Pg- 1-
GEWOON WEER VERDER
Door de week ging het nog. Zijn baan als gemeenteambtenaar in Zwolle kon hij op routine af. Maar op de zaterdagen kon het behoorlijk toeslaan. Vooral op een zaterdag als vandaag, als aan het eind van de middag de mist zich langzaam uit de grond verheft en alles vervaagt zoals een schilder een zorgvuldig geconcipieerd stilleven weggrijst. Eerst de bomenrijen en de kerktoren in de verte, dan de beesten in de weilanden, de boerderijen van de buren en tenslotte hemzelf: een man in een tuinstoel met een boek op schoot die de vergrijzing gadeslaat zonder de behoefte te voelen er iets tegen te doen. De buren waren allang hun huizen in gevlucht om de mist met hun lampen en televisies een halt toe te roepen. Maar hij bleef zitten, expres, om zich door de mist te laten omhullen en zich door het vocht en de kou te laten verstijven. “Nog even en dan ben ik ook weggewist.” Dat was wat hij er bij dacht. Straks zou de mist hem optillen en meevoeren over de weilanden. Ver weg, naar waar ergens ophoudt en nergens begint. Vannacht stond ze ineens aan zijn voeteneind. Marie! “Ik wil eens ernstig met je praten.” “Ojé, maar ik heb toch niets gedaan.” “Precies, dat is het 'm juist. Niets doen dat is het ergste. Nu al zeventien maanden lang niets, maar dan ook niets. Dat gaat zo niet langer, jongen. Ik vind dat niet goed. Ik heb dat niet aan je verdiend. Wat lig je daar nu bête te lachen?” “Dat komt, meisje, omdat ik zo blij ben dat je weer terug bent.” “Maar besef nou verdomme eens dat ik er niet meer ben en dat jij gewoon weer verder moet. Gewóón weer verder!” Ze was verdwenen voor hij haar het compliment kon maken dat ze zoals altijd weer precies verwoordde wat hij al dacht.

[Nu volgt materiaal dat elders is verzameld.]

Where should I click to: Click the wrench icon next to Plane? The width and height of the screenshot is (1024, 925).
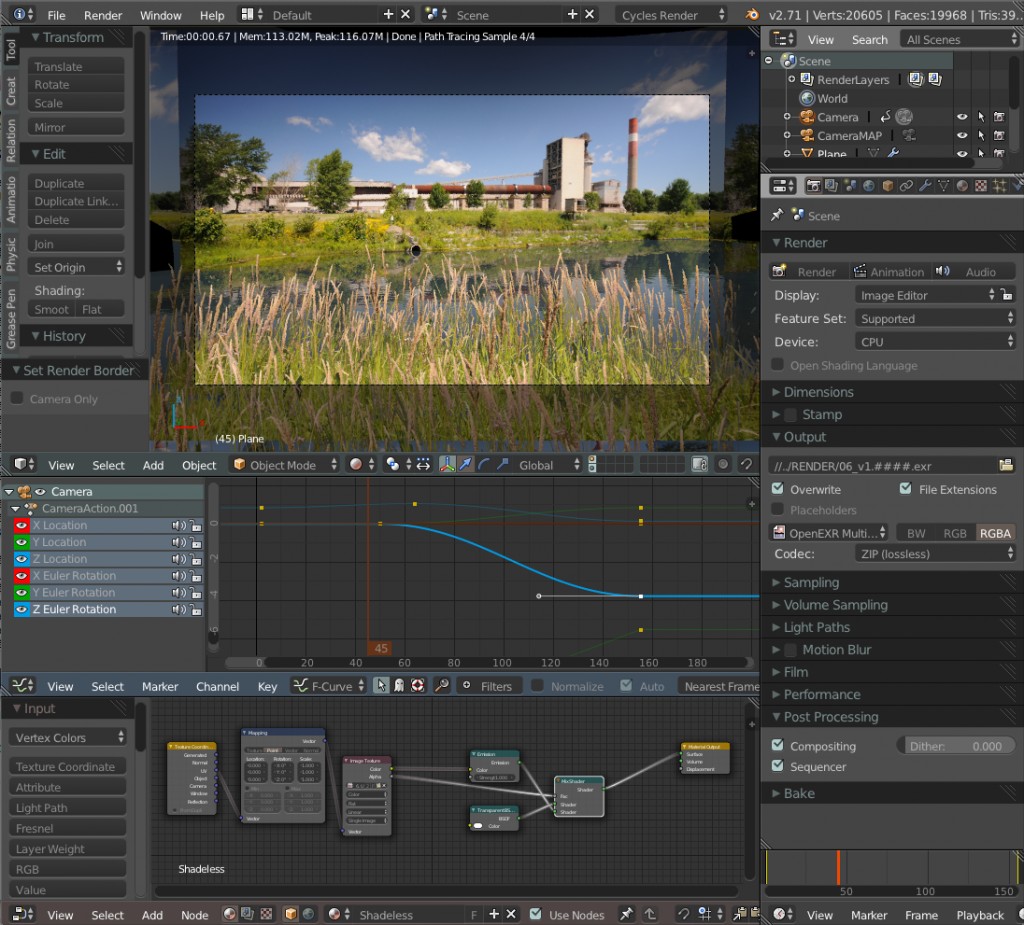click(893, 153)
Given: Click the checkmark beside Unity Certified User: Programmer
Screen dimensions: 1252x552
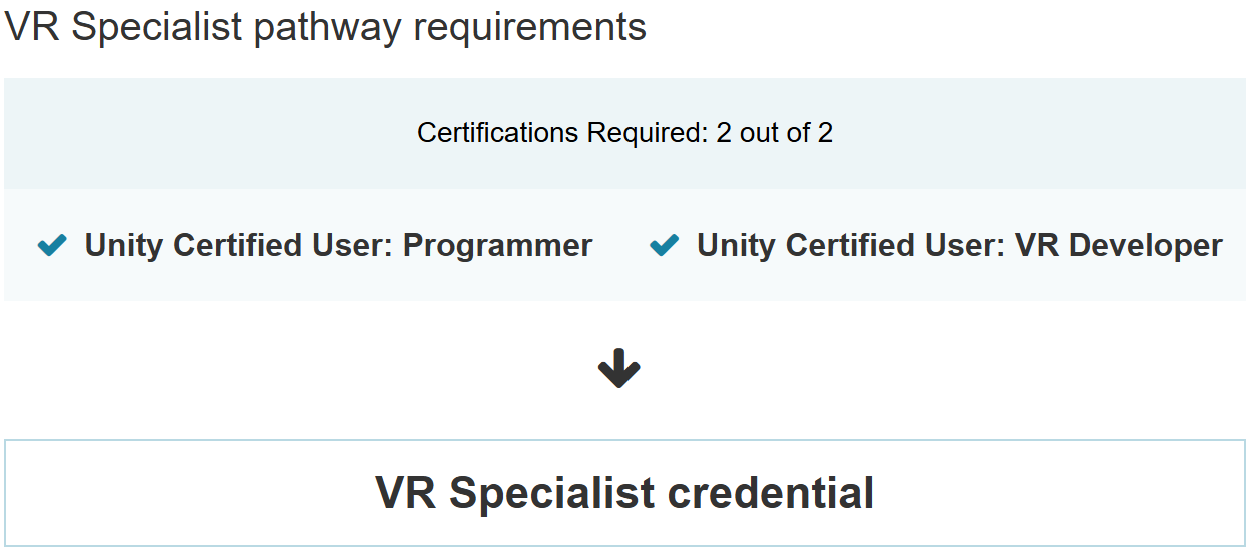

Hilbert Kuik: Bundel: Overstag. Verhaal 2: Gewoon weer verder (8blz)
Pg- 2-
Toen hij het uitrekende, bleken die zeventien maanden precies te kloppen. Het gesprek was de hele nacht blijven doorspoken en telkens wanneer hij haar woorden als toverballen door zijn mond liet rollen, zag hij haar weer voor zich zoals ze aan zijn bed gestaan had. Zo mooi, zo jong, zo edel verontwaardigd. En ook nog in haar groene jurkje. Hij was tenslotte maar opgestaan om een glas warme melk te maken. Maar op weg naar de keuken was hij pardoes haar klerenkast in gedoken. Alles hing er nog, maar niet het jurkje wat hij zocht. Ook toen hij haar kleren een voor een de kamer in slingerde, kwam het niet te voorschijn.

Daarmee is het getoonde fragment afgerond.